§ EXERCISE OBJECTIVE: Find the lines holding the string "Given" in the data, then copy all of them.

(Stored items)
-- Opening Marker --

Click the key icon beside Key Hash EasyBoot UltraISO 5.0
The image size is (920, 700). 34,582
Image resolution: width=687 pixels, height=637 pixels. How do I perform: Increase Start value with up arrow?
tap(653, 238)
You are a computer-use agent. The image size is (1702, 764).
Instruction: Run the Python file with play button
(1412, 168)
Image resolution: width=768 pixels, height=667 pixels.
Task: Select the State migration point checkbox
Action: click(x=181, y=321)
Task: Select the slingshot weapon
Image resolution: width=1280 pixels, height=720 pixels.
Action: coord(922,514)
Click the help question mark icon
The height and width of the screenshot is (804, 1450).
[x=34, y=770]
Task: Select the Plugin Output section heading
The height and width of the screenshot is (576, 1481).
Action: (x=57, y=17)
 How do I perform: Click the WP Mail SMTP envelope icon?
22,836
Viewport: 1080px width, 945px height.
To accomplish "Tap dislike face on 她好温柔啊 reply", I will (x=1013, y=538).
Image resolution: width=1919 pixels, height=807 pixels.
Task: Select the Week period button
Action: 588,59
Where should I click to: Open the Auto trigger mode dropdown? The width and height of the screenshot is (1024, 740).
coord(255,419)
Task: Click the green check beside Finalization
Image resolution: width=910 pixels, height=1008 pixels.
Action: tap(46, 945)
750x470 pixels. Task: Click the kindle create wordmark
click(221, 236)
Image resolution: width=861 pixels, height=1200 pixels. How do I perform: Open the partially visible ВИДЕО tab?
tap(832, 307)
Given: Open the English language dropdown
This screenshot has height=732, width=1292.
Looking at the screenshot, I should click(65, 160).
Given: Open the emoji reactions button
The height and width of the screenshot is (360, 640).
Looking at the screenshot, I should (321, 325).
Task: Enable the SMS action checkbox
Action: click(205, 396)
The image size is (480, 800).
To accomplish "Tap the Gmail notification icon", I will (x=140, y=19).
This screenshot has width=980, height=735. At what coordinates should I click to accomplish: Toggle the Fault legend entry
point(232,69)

-- Closing Marker --

§ EXERCISE RESPONSE:
Given: Open the English language dropdown
Given: Open the emoji reactions button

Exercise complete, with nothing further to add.